- **Kurze Aufgabe a**: Gib bitte den Text über Oskar Marmorek vollständig und unverändert wieder.

- **Textabschnitt**:
Der Traum von Eretz Israel. Oskar Marmorek, Bauherr und Architekt der Häuser Böcklinstraße 59, 61, 63

Führende Zionisten und enge Freunde: Oskar Marmorek (1863-1909) und Theodor Herzl (1860-1904).

»Das ist das Bauamt,« sagte David. »Hier haust Steineck, unser erster Architekt. Von ihm ist der Stadtplan entworfen worden.«
»Der Mann hat eine große Aufgabe,« sprach Friedrich.

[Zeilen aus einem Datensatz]
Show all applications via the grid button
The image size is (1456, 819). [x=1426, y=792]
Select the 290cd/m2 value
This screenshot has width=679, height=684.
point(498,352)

- **Kurze Aufgabe b**: Liste jede Zeile auf, die das Wort „applications“ enthält. Groß- und Kleinschreibung ist dabei zu beachten.

- **Vollständige Antwort a**:
Der Traum von Eretz Israel. Oskar Marmorek, Bauherr und Architekt der Häuser Böcklinstraße 59, 61, 63

Führende Zionisten und enge Freunde: Oskar Marmorek (1863-1909) und Theodor Herzl (1860-1904).

»Das ist das Bauamt,« sagte David. »Hier haust Steineck, unser erster Architekt. Von ihm ist der Stadtplan entworfen worden.«
»Der Mann hat eine große Aufgabe,« sprach Friedrich.

- **Vollständige Antwort b**:
Show all applications via the grid button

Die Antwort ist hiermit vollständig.